According to the Tax Payers Alliance, in the fiscal year 2007/2008 13 out of 20 UK Government Departments spent over £18.5 million in flights. (£10.6 million went on business and first class flights. But, when you include quangos and other bodies,the total bill for public sector flights was almost £70 million. I've never even been in first class, or business class, which is probably because so much of my income goes on taxes to pay for this.)

Interesting Fact # 1002 - The Trabi

The number of Trabants registered in Germany sank from 920,162 in 1993, to 52,432 in 2007 and to just 38,912 in 2008. (Why? Well it has been driven by new emission regulations (you're simply not allowed to drive Trabis within most major cities here). So where have they all gone? Well without embarking on a Trabi hunt I can only think that a lot must be just sitting around not rusting away, they may outlast us all, although I have it on good authority that some Trabant bodies were ground up and used instead of sand or salt for traction on winter roads in the 90s. That said, people are strangely nostalgic about the old East Germany. They even have a word for it Ostalgie, (nostalgia for East Germany). Ost means east in German. So, I envisage lots of Trabi rallies in the future.)

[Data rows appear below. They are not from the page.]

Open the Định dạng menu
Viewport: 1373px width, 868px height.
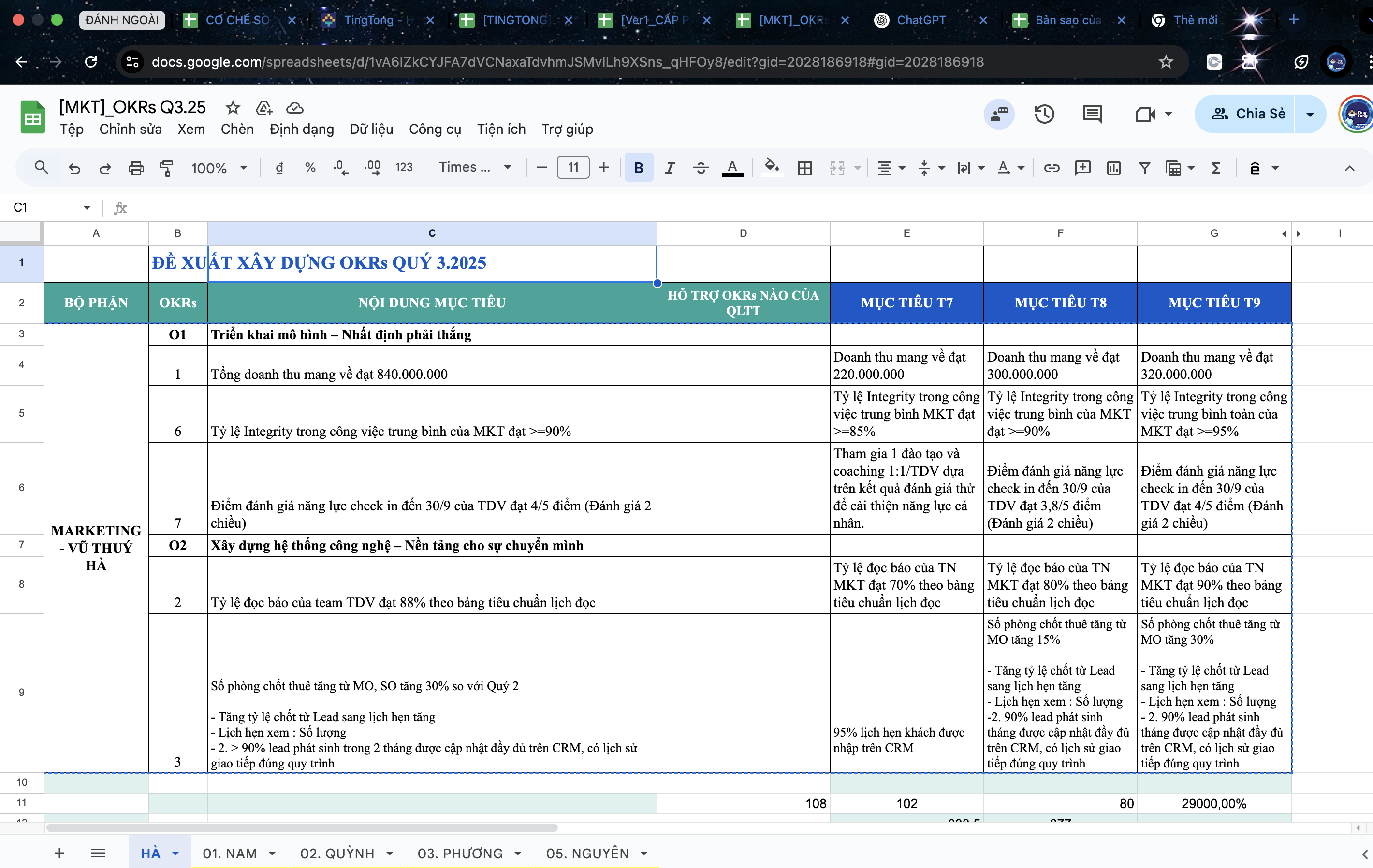(302, 130)
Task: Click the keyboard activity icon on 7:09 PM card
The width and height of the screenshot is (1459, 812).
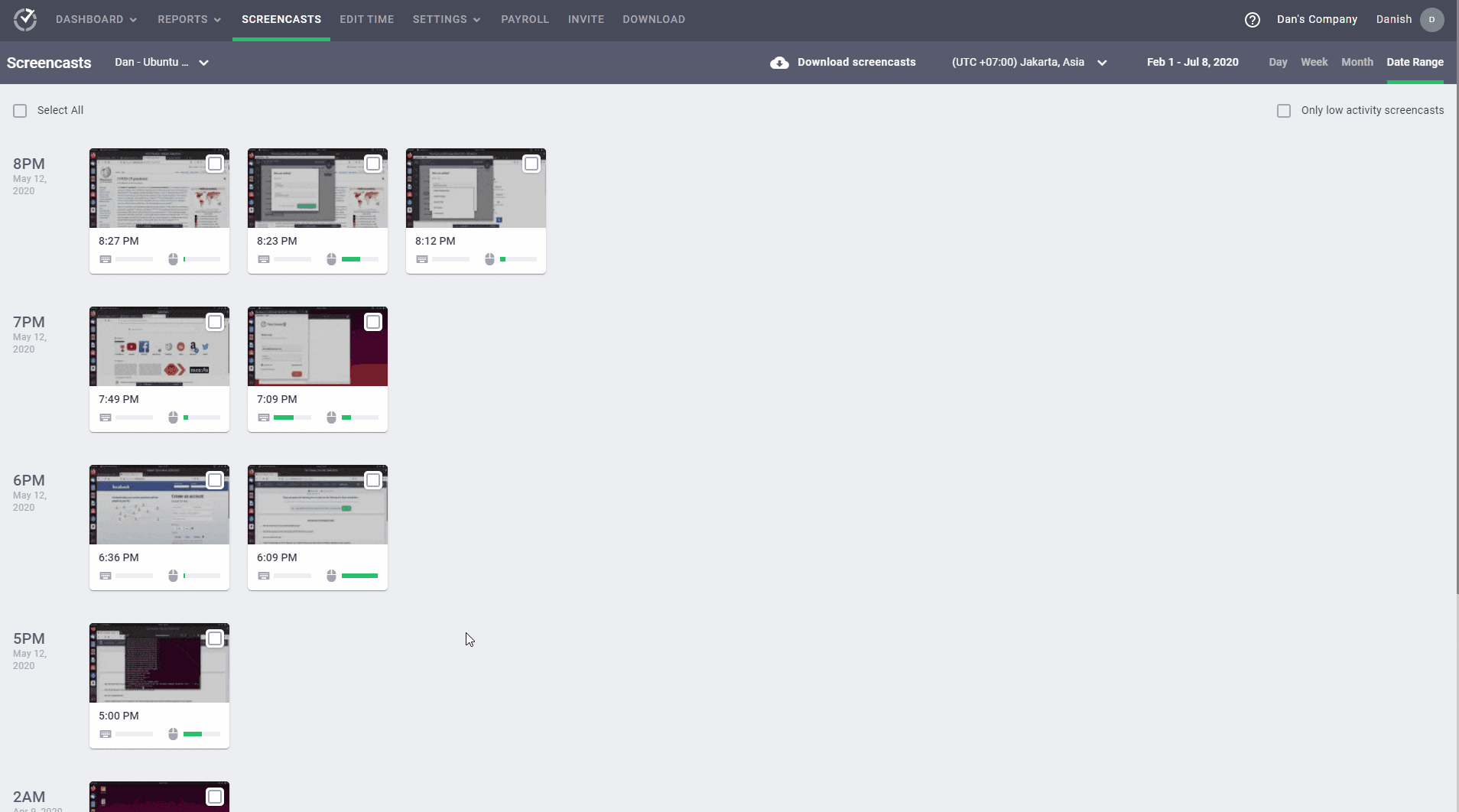Action: pos(263,417)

Interesting Fact # 983 - The Trabi

Between 1957 and 19991 3,096,099 Trabants were produced in Zwickau. (From ordering to delivery there was a waiting period of at least ten years.)

Interesting Fact - Aging

Research published in the ASPS medical journal, says that divorce can add two years to the age you look. (Researchers examined 186 pairs of identical twins and found that twins who had been divorced looked nearly two years older than their identical siblings who were married, widowed or single. I wonder how many years it's added to Zsa Zsa Gabor? But then I guess anyone who can come up with the line, "I'm an excellent housekeeper. Every time I get a divorce, I keep the house,” didn't find the process that stressful.)

Interesting Fact # 981 - Internet Use

A study by global market information group TNS has shown that the Chinese spend the largest fraction of their leisure time online, an average of 40%, and under 25s a whopping 50%. (However, in the UK, housewives spend even more time than that. Stuff the ironing! Let's hear it for the British housewife!)

Interesting Fact # 980 - US Law

Annoying someone via the Internet is a federal crime in the USA. (Basically anyone posting annoying Web messages or sending annoying e-mail messages without disclosing their true identity is subject to criminal prosecution which can include stiff fines and two years in prison. It's a bit ambiguous though, I mean what constitutes "annoying"? And I wonder why they felt it was necessary to pass a law that should be covered by simple good manners. I guess it's because so many people hide behind the name "Anonymous" or as I shall now call it "Annoying mouse".)

Interesting Fact # 979 - Population

The population of Britain is expected to pass 70 million by 2028. (It's currently only 61 million.)